_EXERCISE OBJECTIVE_
The line with "Given: Enlarge the" through the last line of the entries: give these again exactly, and only these, without any pictures.

(Dataset excerpts)
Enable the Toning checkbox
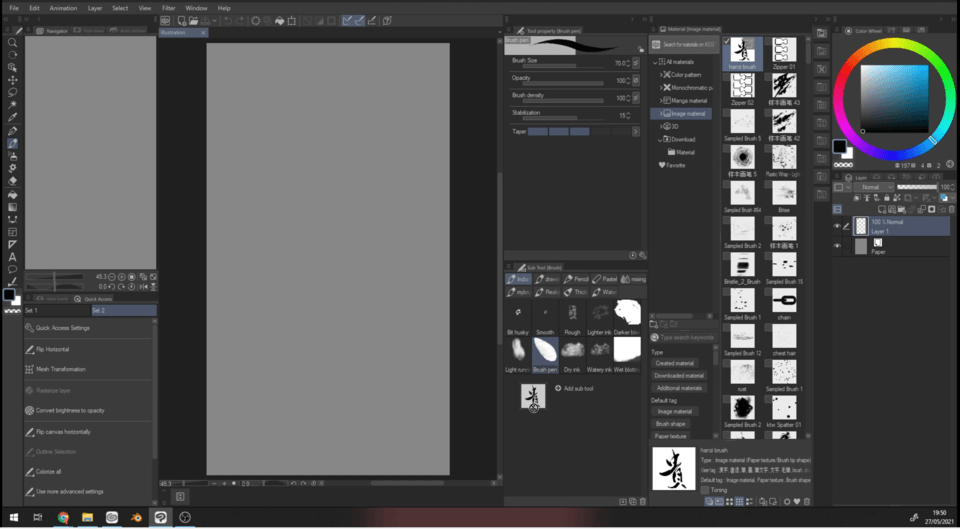This screenshot has height=529, width=960. [705, 490]
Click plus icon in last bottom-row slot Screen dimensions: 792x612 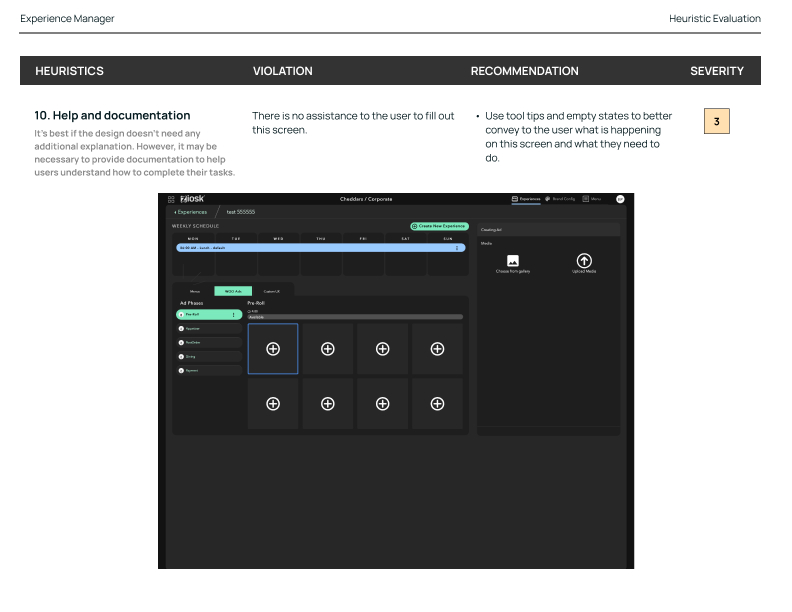(x=437, y=403)
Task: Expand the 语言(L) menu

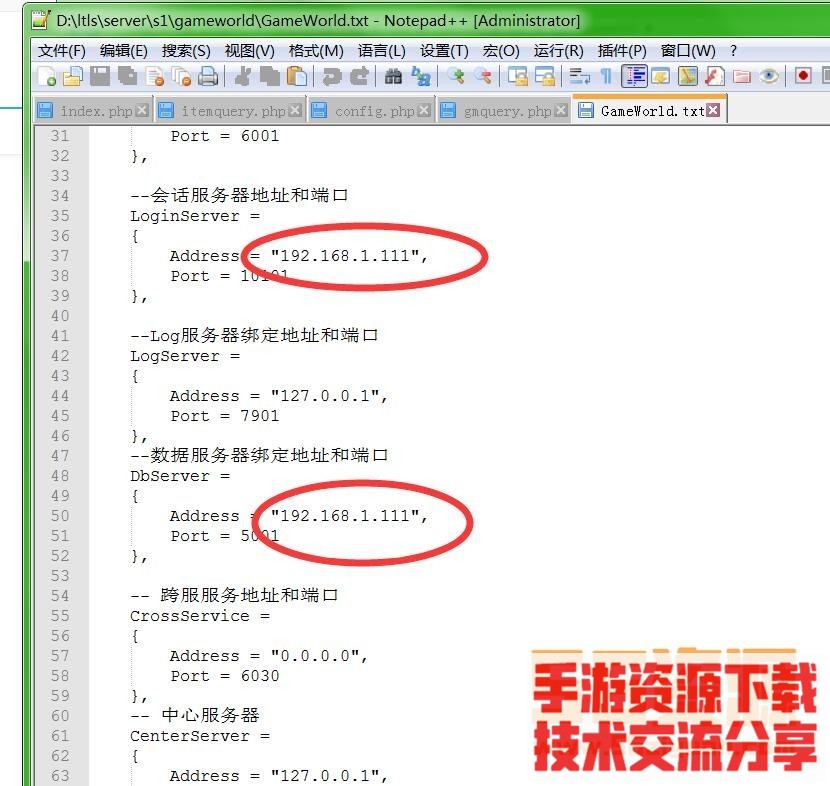Action: (x=382, y=50)
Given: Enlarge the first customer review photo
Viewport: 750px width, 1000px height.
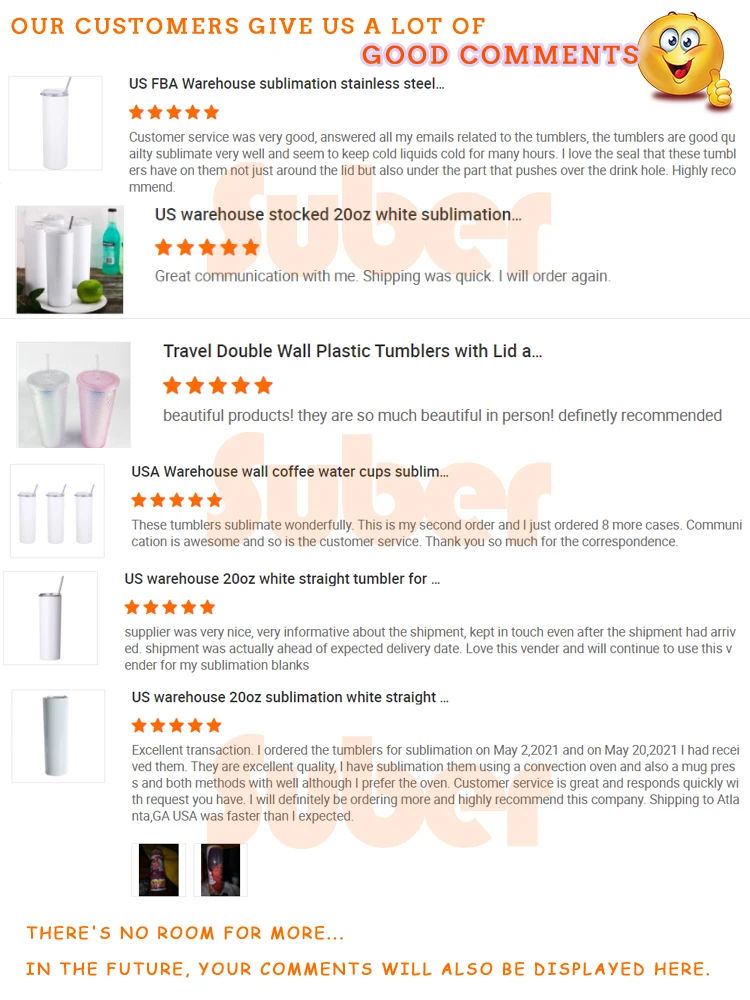Looking at the screenshot, I should coord(159,870).
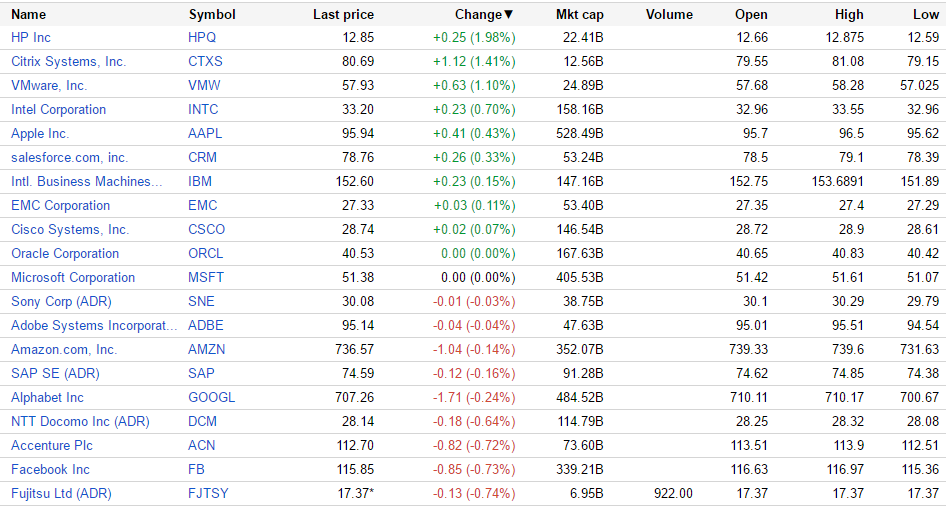
Task: Open Facebook Inc company link
Action: point(50,469)
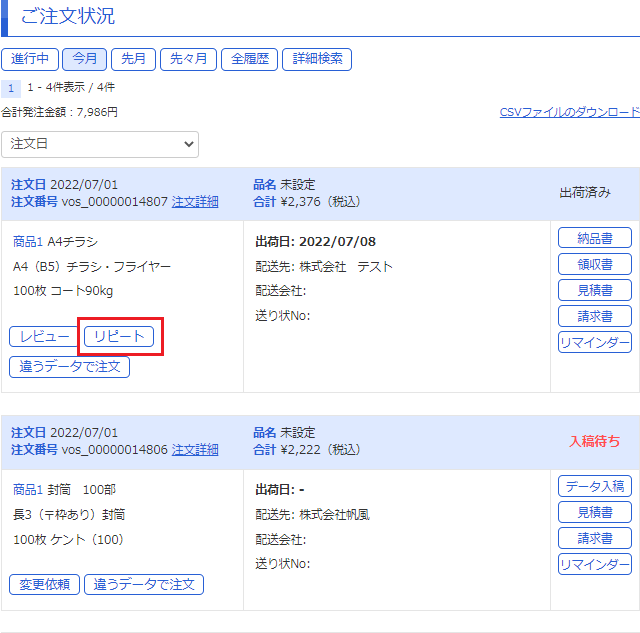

_RESULT OF THIS TASK_
Given: Enlarge the first customer review photo
Viewport: 750px width, 1000px height.
Looking at the screenshot, I should coord(159,870).
Task: Open Facebook Inc company link
Action: point(50,469)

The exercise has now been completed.